12 Sep 2018 | Veronica
They’re loud, they’re chaotic, and potentially very overwhelming (especially if you have bad memories of your high school cafeteria).
They’re also very cheap, very fast, and usually delicious!
1. Getting There
Cooked food centers are usually on the 2nd, 3rd, or 4th floor of a wet market. So getting into a cooked food center might involve passing through the wet market. This means past the half-alive fish and hanging meat butchers’ stalls. Still have your appetite? Good. Read on.
*TIP: most centers will have an entrance (stairwell or elevator area) that leads directly to the cooked food center. Use this to skip the wet market sensory overload!
Inside, each restaurant has their own designated tables. Take a tour around and peer at what people are eating. When you find something that looks good to you, find a space at a table in that area and squeeze in! There’s no private dining in here – if there’s any space at your table, expect that it will be filled. Likewise, you may be ushered to share a table with a whole family that needs to shift over to make room for you. But they’ll do it! Everyone’s gotta eat, and more business is good business!

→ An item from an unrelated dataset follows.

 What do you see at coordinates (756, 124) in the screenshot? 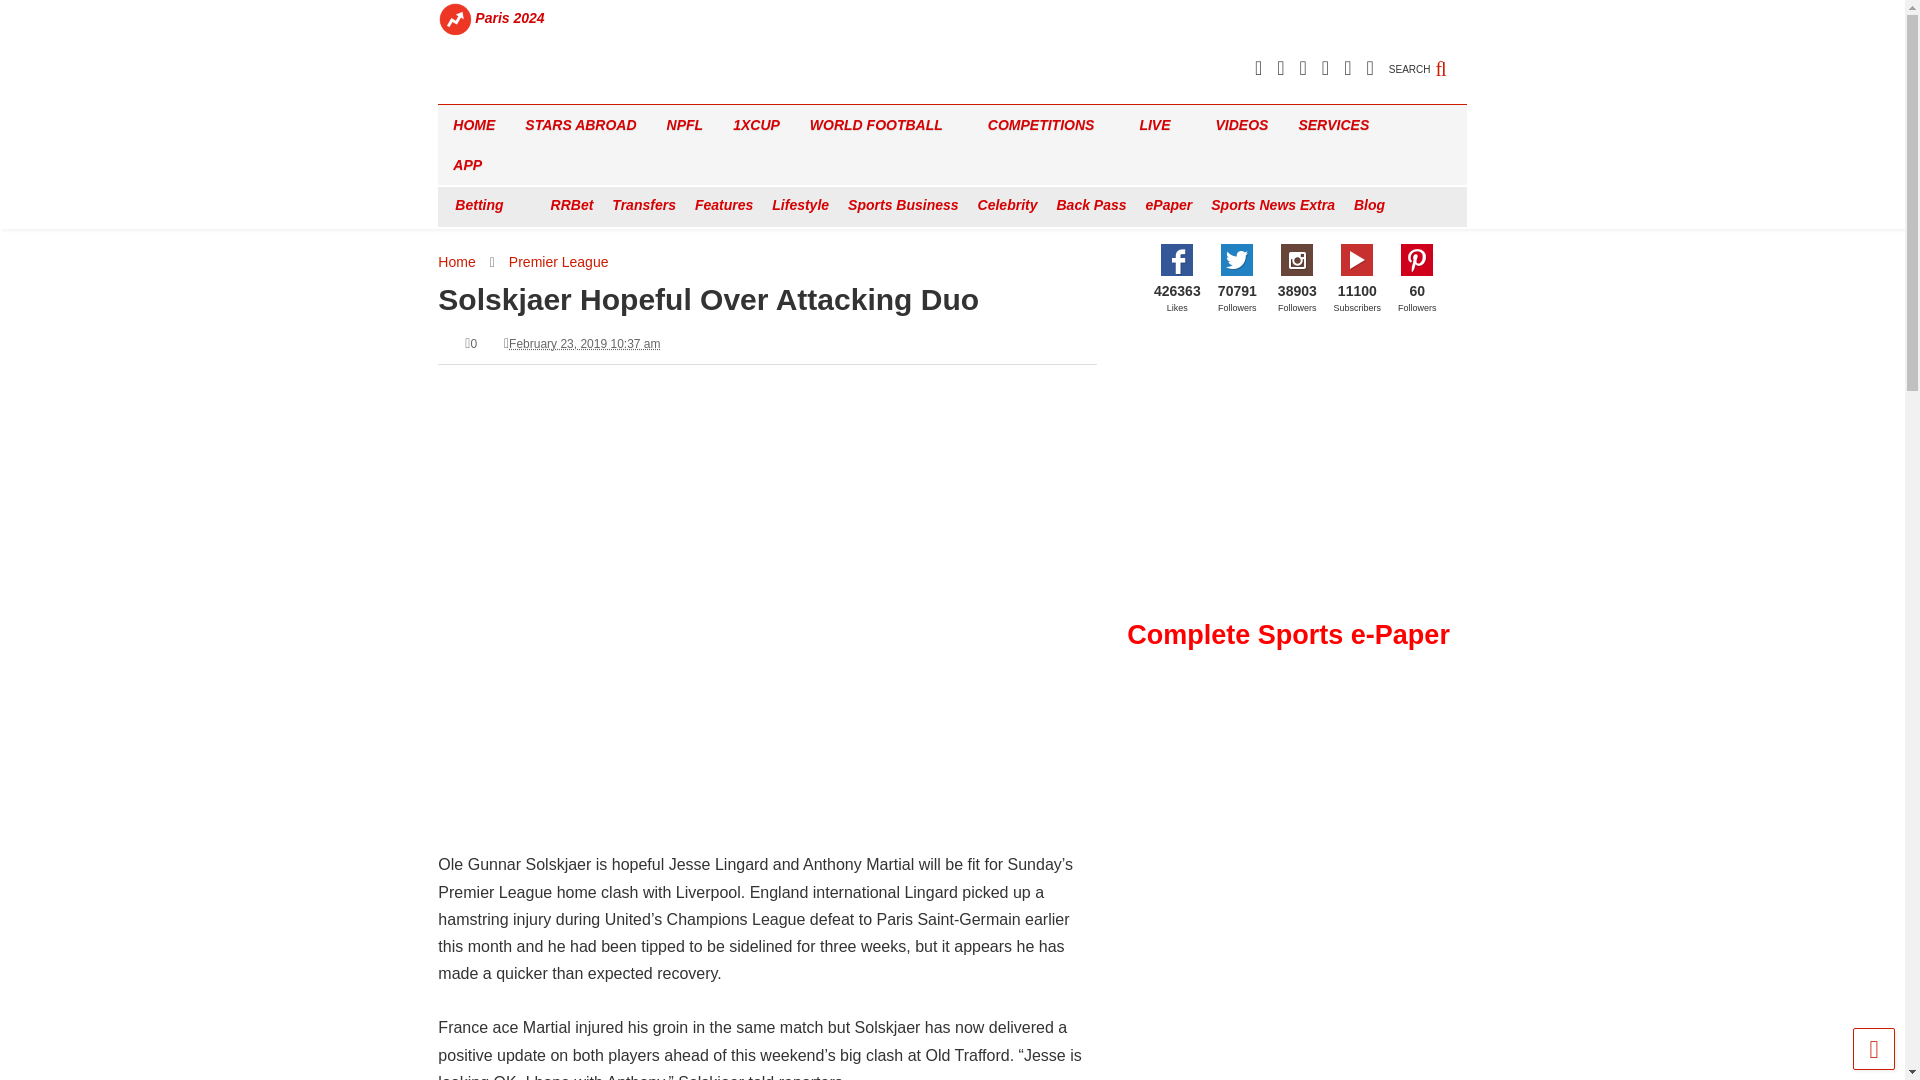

*TIP: Don’t be afraid to look lost! There’s a time and a place for everything, and here is not the place to try to act like a local. You’re a foreigner, and you’ll stand out. People will genuinely try to help you – Embrace it!
How brave are you? The chances of there being an English menu are about 50/50, so best to be prepared to point randomly in the worst case! This is great when someone at your table is eating something that looks delicious. Don’t expect the servers to be patient, either. They’ve got a lot of people to take care of and customer service is not top priority. Luckily, a lot of locals get a kick out of seeing a foreigner in a cooked food center and are often very willing to help you out with the order!
*TIP: learn basic Cantonese! Find out how to order your favourite drink, to start, and work your way from there.
Tung Po Kitchen, in North Point, was a stop for Anthony Bourdain on No Reservations. Menus have English, and both local and Western celebrities stop here! Prices are higher than average, but the food is made to match. Go with a big group to truly benefit from the menu range! Add in the throwback music, a few drinks, and it’s a great atmosphere.
ABC Kitchen, in Sheung Wan, has become famous among expats for their mixed Western food! Wouldn’t expect to find a great plate of gnocchi or paella in a cooked food center, but there it is. Prices run quite a bit higher than the average stall.